## Instructions for the task:
Rewrite all of the data below as a numbered list, leaving out the blank lines.
___ Data extract ___
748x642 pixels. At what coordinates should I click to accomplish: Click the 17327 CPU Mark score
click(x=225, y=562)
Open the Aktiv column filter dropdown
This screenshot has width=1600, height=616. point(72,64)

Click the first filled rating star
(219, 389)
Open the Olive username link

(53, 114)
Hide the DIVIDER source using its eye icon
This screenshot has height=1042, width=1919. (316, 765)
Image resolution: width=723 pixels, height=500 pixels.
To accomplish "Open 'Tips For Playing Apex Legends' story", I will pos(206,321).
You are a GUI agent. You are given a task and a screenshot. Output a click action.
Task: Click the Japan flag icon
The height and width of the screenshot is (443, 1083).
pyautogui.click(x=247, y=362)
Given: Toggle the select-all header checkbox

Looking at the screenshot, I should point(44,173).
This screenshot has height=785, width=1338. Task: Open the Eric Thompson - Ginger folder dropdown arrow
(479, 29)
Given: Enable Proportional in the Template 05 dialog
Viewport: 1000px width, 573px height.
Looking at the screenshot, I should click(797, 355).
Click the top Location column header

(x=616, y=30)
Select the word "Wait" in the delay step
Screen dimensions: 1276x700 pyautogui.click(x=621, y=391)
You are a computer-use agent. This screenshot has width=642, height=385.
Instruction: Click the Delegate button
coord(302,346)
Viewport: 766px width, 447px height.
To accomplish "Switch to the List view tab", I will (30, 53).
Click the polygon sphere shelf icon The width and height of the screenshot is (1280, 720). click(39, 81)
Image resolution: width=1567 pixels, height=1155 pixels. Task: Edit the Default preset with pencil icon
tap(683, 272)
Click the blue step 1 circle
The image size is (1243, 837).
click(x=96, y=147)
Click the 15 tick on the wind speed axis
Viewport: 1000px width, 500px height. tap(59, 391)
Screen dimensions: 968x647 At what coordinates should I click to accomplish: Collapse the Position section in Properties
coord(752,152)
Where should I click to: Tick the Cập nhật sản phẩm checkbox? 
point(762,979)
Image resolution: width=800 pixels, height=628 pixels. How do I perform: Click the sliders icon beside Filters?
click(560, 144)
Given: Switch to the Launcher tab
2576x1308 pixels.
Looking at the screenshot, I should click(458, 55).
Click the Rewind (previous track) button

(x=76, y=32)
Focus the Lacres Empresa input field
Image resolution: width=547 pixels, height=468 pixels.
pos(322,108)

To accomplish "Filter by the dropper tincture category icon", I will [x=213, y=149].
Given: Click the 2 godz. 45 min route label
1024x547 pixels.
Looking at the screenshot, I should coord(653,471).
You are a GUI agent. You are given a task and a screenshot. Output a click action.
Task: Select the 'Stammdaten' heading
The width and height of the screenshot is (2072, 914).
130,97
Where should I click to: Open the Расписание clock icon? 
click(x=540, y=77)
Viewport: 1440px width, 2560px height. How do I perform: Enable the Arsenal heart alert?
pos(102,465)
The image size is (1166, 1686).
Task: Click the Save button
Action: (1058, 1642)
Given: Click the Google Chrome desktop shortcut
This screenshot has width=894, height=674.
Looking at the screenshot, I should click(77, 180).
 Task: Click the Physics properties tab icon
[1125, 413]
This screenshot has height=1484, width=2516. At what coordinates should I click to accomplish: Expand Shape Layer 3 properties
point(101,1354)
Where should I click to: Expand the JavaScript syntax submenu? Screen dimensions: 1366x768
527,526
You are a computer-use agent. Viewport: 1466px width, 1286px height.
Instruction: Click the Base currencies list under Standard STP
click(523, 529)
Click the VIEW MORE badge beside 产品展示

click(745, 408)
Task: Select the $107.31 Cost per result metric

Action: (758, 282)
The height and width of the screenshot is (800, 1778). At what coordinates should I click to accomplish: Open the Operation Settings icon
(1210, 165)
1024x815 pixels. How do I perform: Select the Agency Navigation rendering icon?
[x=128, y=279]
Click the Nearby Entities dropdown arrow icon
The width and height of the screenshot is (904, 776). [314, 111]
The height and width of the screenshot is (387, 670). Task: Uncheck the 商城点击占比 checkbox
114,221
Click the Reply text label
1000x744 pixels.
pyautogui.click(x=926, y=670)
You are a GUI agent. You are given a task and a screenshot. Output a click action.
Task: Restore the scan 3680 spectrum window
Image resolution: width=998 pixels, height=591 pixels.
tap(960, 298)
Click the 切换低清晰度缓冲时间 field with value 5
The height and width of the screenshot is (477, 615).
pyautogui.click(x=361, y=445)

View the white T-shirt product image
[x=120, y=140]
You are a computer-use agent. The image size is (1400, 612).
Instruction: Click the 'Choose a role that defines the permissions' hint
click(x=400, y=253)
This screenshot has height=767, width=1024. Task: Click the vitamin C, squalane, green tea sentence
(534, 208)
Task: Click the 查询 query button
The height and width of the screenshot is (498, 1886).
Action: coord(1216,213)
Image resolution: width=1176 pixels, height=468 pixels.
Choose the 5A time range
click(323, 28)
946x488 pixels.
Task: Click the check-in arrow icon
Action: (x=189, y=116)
___
## Correct output:
1. 748x642 pixels. At what coordinates should I click to accomplish: Click the 17327 CPU Mark score
2. click(x=225, y=562)
3. Open the Aktiv column filter dropdown
4. This screenshot has width=1600, height=616. point(72,64)
5. Click the first filled rating star
6. (219, 389)
7. Open the Olive username link
8. (53, 114)
9. Hide the DIVIDER source using its eye icon
10. This screenshot has height=1042, width=1919. (316, 765)
11. Image resolution: width=723 pixels, height=500 pixels.
12. To accomplish "Open 'Tips For Playing Apex Legends' story", I will pos(206,321).
13. You are a GUI agent. You are given a task and a screenshot. Output a click action.
14. Task: Click the Japan flag icon
15. The height and width of the screenshot is (443, 1083).
16. pyautogui.click(x=247, y=362)
17. Given: Toggle the select-all header checkbox
18. Looking at the screenshot, I should point(44,173).
19. This screenshot has height=785, width=1338. Task: Open the Eric Thompson - Ginger folder dropdown arrow
20. (479, 29)
21. Given: Enable Proportional in the Template 05 dialog
22. Viewport: 1000px width, 573px height.
23. Looking at the screenshot, I should click(797, 355).
24. Click the top Location column header
25. (x=616, y=30)
26. Select the word "Wait" in the delay step
27. Screen dimensions: 1276x700 pyautogui.click(x=621, y=391)
28. You are a computer-use agent. This screenshot has width=642, height=385.
29. Instruction: Click the Delegate button
30. coord(302,346)
31. Viewport: 766px width, 447px height.
32. To accomplish "Switch to the List view tab", I will (30, 53).
33. Click the polygon sphere shelf icon The width and height of the screenshot is (1280, 720). click(39, 81)
34. Image resolution: width=1567 pixels, height=1155 pixels. Task: Edit the Default preset with pencil icon
35. tap(683, 272)
36. Click the blue step 1 circle
37. The image size is (1243, 837).
38. click(x=96, y=147)
39. Click the 15 tick on the wind speed axis
40. Viewport: 1000px width, 500px height. tap(59, 391)
41. Screen dimensions: 968x647 At what coordinates should I click to accomplish: Collapse the Position section in Properties
42. coord(752,152)
43. Where should I click to: Tick the Cập nhật sản phẩm checkbox? 
44. point(762,979)
45. Image resolution: width=800 pixels, height=628 pixels. How do I perform: Click the sliders icon beside Filters?
46. click(560, 144)
47. Given: Switch to the Launcher tab
48. 2576x1308 pixels.
49. Looking at the screenshot, I should click(458, 55).
50. Click the Rewind (previous track) button
51. (x=76, y=32)
52. Focus the Lacres Empresa input field
53. Image resolution: width=547 pixels, height=468 pixels.
54. pos(322,108)
55. To accomplish "Filter by the dropper tincture category icon", I will [x=213, y=149].
56. Given: Click the 2 godz. 45 min route label
57. 1024x547 pixels.
58. Looking at the screenshot, I should coord(653,471).
59. You are a GUI agent. You are given a task and a screenshot. Output a click action.
60. Task: Select the 'Stammdaten' heading
61. The width and height of the screenshot is (2072, 914).
62. 130,97
63. Where should I click to: Open the Расписание clock icon? 
64. click(x=540, y=77)
65. Viewport: 1440px width, 2560px height. How do I perform: Enable the Arsenal heart alert?
66. pos(102,465)
67. The image size is (1166, 1686).
68. Task: Click the Save button
69. Action: (1058, 1642)
70. Given: Click the Google Chrome desktop shortcut
71. This screenshot has width=894, height=674.
72. Looking at the screenshot, I should click(77, 180).
73.  Task: Click the Physics properties tab icon
74. [1125, 413]
75. This screenshot has height=1484, width=2516. At what coordinates should I click to accomplish: Expand Shape Layer 3 properties
76. point(101,1354)
77. Where should I click to: Expand the JavaScript syntax submenu? Screen dimensions: 1366x768
78. 527,526
79. You are a computer-use agent. Viewport: 1466px width, 1286px height.
80. Instruction: Click the Base currencies list under Standard STP
81. click(523, 529)
82. Click the VIEW MORE badge beside 产品展示
83. click(745, 408)
84. Task: Select the $107.31 Cost per result metric
85. Action: (758, 282)
86. The height and width of the screenshot is (800, 1778). At what coordinates should I click to accomplish: Open the Operation Settings icon
87. (1210, 165)
88. 1024x815 pixels. How do I perform: Select the Agency Navigation rendering icon?
89. [x=128, y=279]
90. Click the Nearby Entities dropdown arrow icon
91. The width and height of the screenshot is (904, 776). [314, 111]
92. The height and width of the screenshot is (387, 670). Task: Uncheck the 商城点击占比 checkbox
93. 114,221
94. Click the Reply text label
95. 1000x744 pixels.
96. pyautogui.click(x=926, y=670)
97. You are a GUI agent. You are given a task and a screenshot. Output a click action.
98. Task: Restore the scan 3680 spectrum window
99. Image resolution: width=998 pixels, height=591 pixels.
100. tap(960, 298)
101. Click the 切换低清晰度缓冲时间 field with value 5
102. The height and width of the screenshot is (477, 615).
103. pyautogui.click(x=361, y=445)
104. View the white T-shirt product image
105. [x=120, y=140]
106. You are a computer-use agent. The image size is (1400, 612).
107. Instruction: Click the 'Choose a role that defines the permissions' hint
108. click(x=400, y=253)
109. This screenshot has height=767, width=1024. Task: Click the vitamin C, squalane, green tea sentence
110. (534, 208)
111. Task: Click the 查询 query button
112. The height and width of the screenshot is (498, 1886).
113. Action: coord(1216,213)
114. Image resolution: width=1176 pixels, height=468 pixels.
115. Choose the 5A time range
116. click(323, 28)
117. 946x488 pixels.
118. Task: Click the check-in arrow icon
119. Action: (x=189, y=116)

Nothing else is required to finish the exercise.